Content starts

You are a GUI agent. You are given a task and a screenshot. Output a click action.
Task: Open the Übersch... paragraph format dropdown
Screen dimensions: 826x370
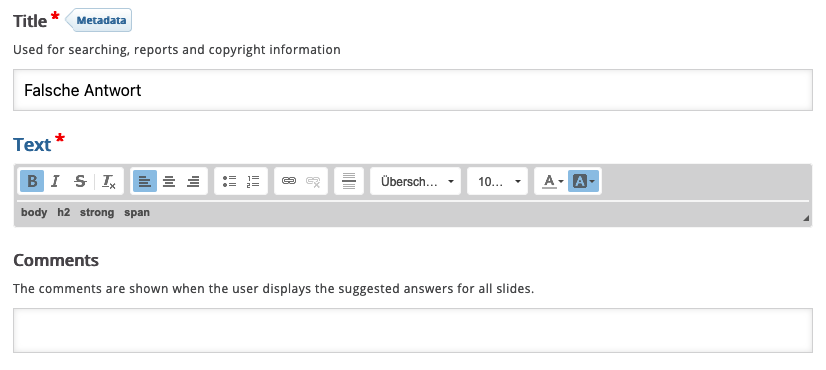[x=416, y=181]
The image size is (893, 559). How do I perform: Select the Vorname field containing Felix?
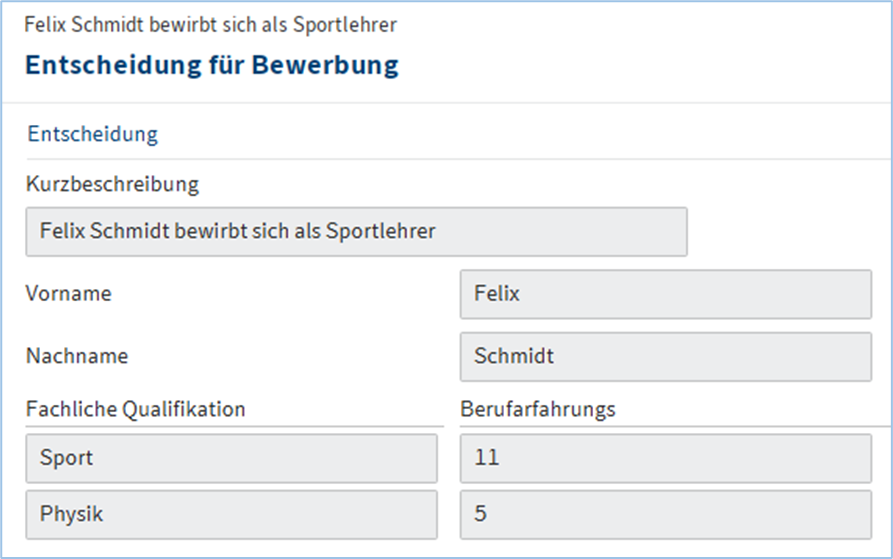point(665,294)
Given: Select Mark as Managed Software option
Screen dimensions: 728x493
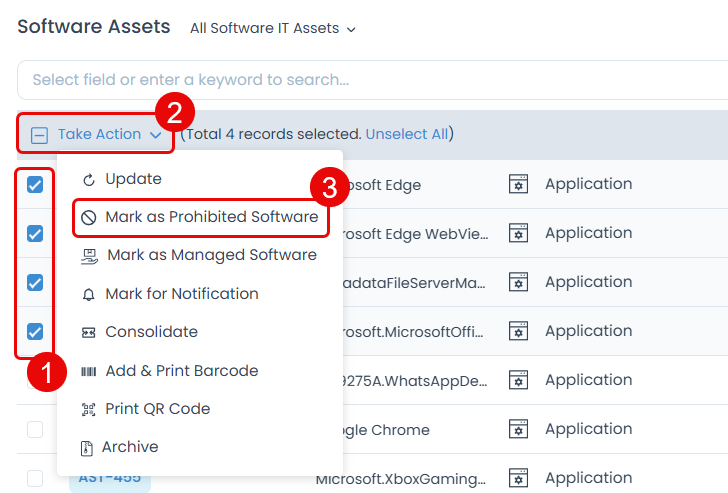Looking at the screenshot, I should coord(211,255).
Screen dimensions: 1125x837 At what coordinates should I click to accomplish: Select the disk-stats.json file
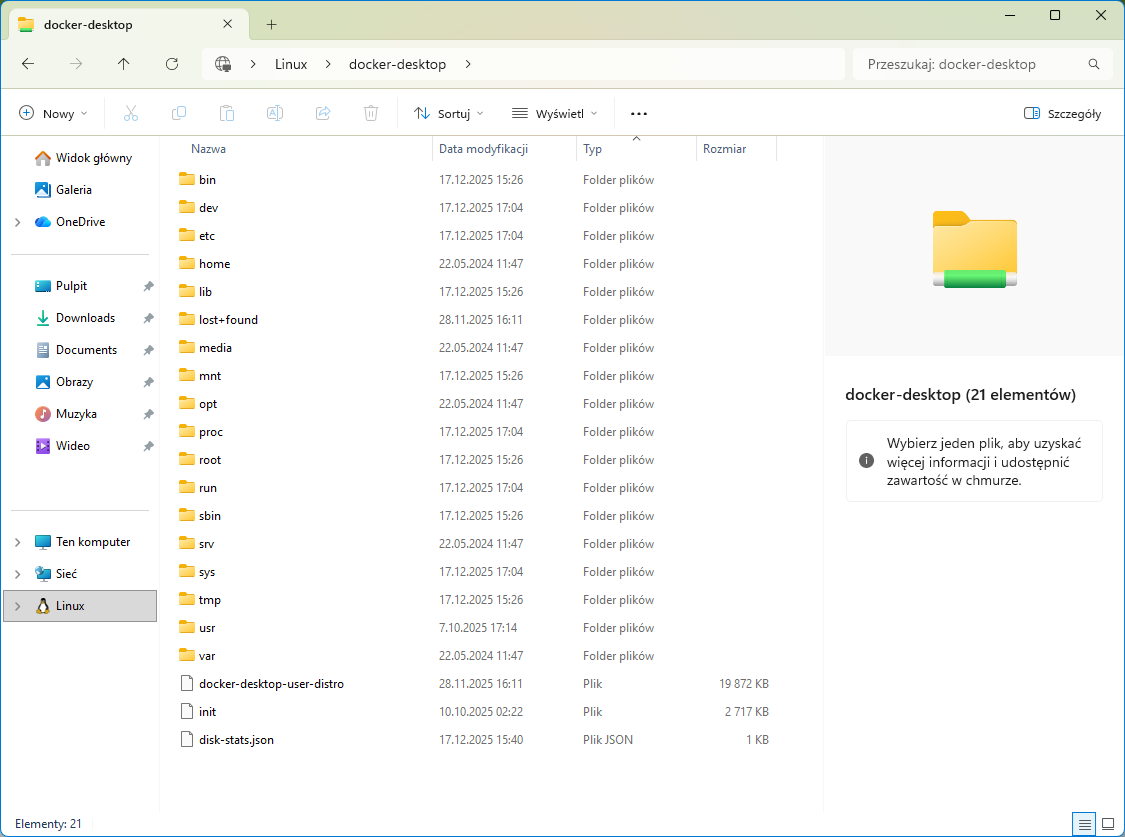point(236,740)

Content ends

**ACTIVITY**
Word for word, print all of the data; skip the pictures.

**EXERCISE ANSWER**
You are a GUI agent. You are given a task and a screenshot. Output a click action.
Task: Open the Übersch... paragraph format dropdown
Screen dimensions: 826x370
[x=416, y=181]
The image size is (893, 559). How do I perform: Select the Vorname field containing Felix?
point(665,294)
Given: Select Mark as Managed Software option
Screen dimensions: 728x493
Looking at the screenshot, I should coord(211,255).
Screen dimensions: 1125x837 At what coordinates should I click to accomplish: Select the disk-stats.json file
point(236,740)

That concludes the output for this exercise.